◆ Data extract
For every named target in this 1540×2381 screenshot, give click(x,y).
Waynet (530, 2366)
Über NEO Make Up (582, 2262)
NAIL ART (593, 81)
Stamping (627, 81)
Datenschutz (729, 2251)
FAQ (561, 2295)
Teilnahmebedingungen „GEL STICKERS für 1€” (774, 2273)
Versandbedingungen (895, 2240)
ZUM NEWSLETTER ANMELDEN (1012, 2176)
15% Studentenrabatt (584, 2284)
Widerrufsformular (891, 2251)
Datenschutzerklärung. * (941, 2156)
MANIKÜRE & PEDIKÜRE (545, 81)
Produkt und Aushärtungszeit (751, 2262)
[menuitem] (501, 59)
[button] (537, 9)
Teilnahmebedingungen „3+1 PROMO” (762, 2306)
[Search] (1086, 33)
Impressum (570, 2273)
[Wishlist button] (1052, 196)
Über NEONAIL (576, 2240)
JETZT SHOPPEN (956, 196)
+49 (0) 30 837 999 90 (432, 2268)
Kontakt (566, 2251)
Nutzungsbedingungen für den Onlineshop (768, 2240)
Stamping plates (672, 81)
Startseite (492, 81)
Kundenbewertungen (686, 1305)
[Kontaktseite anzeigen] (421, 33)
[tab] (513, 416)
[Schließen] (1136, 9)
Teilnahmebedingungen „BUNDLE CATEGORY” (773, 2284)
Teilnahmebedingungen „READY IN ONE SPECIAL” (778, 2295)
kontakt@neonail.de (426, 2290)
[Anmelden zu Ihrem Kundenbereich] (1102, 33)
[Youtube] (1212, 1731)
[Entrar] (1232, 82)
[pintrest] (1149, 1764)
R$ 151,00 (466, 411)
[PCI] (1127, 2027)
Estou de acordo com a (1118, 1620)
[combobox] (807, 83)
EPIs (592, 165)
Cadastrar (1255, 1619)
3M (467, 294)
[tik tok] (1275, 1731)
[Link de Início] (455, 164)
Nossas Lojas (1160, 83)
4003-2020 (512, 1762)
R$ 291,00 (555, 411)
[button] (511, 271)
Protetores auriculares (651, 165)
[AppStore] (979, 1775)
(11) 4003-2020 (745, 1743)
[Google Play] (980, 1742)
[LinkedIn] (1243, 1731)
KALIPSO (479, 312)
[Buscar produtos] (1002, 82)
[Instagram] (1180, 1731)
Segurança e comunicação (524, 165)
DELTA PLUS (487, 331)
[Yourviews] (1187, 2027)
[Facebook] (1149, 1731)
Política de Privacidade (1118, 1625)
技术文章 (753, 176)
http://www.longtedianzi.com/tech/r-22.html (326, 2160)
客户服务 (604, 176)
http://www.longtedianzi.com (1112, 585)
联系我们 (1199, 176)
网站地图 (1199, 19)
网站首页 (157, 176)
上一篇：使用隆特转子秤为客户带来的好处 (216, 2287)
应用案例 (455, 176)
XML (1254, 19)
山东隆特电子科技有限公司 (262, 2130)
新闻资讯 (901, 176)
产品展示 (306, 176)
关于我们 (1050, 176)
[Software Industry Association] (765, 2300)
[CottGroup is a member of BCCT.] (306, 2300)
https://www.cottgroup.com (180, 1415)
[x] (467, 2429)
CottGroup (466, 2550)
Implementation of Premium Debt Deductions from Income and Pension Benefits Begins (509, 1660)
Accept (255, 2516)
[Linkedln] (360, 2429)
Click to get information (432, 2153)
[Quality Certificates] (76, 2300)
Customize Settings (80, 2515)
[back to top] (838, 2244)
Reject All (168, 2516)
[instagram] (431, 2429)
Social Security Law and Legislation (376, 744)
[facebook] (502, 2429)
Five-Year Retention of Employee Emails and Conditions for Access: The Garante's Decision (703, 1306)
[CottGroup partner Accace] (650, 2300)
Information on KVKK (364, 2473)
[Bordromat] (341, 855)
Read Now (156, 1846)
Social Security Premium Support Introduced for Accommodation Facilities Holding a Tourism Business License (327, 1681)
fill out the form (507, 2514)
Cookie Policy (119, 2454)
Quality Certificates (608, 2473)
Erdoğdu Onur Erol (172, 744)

◆ About this exercise
In the lines above, find each one with "Certificates" and list it.

◆ Task answer
[Quality Certificates] (76, 2300)
Quality Certificates (608, 2473)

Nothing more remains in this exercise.